I see news from yesterday evening that Blockbuster finally bought out Movielink, a movie download service created by five of the major studios in an attempt to offer consumers a legal alternative to downloading movies without resorting to piracy.
This puts Blockbuster in direct competition with Netflix for movie downloads in addition to by-mail rental, but I think neither company really "gets" it, and here's why: people pirate movies and TV shows through file sharing networks not because online downloading is their new preferred method for getting content, it's because when they download pirated booty, they get it for free.

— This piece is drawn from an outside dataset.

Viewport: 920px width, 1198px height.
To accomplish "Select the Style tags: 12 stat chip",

It really is as simple as that. This is not a new venue for getting movies quicker. I'm not aware of any service that actually allows you to download DVD quality films, they are all fairly well compressed and tightly wrapped in DRM that doesn't allow you to copy and burn anything you've purchased. This is about people who want to get this stuff for free, and file sharing was invented to make it happen.
Period.
People will not flock to slick new Video on Demand services because they'll still cost money. They'll take a look at that, and at one of the big BitTorrent trackers, and they'll get it through BT because it's free, and probably faster too. Plus no DRM. Commercial VoD will not be able to compete or even act as a fall-back/alternative to illicit file trading unless they drop DRM altogether, up the video quality to that of a very solid DVD-rip, and make it extremely cheap since all you're buying are bytes sent over the wire.

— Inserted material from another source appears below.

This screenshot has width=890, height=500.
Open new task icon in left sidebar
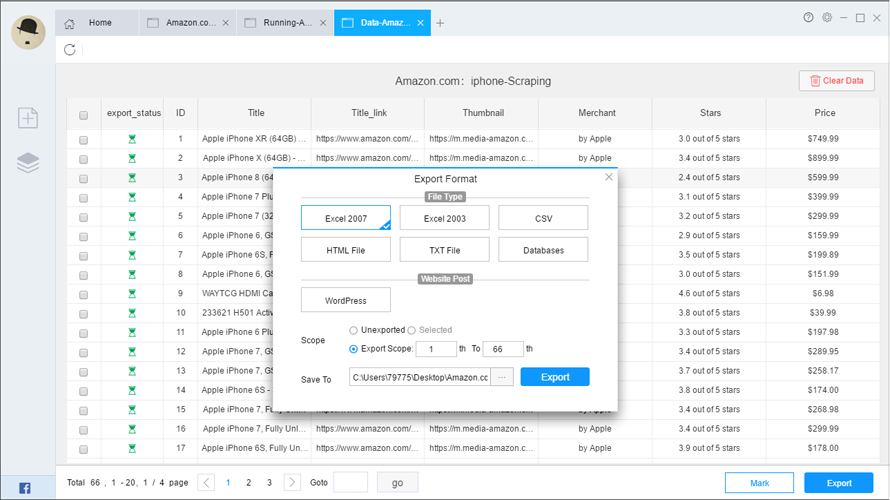28,118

Sure, both Netflix and Blockbuster will try and are trying now, but lets be honest about this - Netflix did it so they'd have something unique to offer over Blockbuster, and Blockbuster is doing it to continue competing with Netflix. Neither of them get it, neither of them care about what you want, and until they do, they won't make a dent in file sharing or be able to build their businesses on the back of a new distribution channel for films.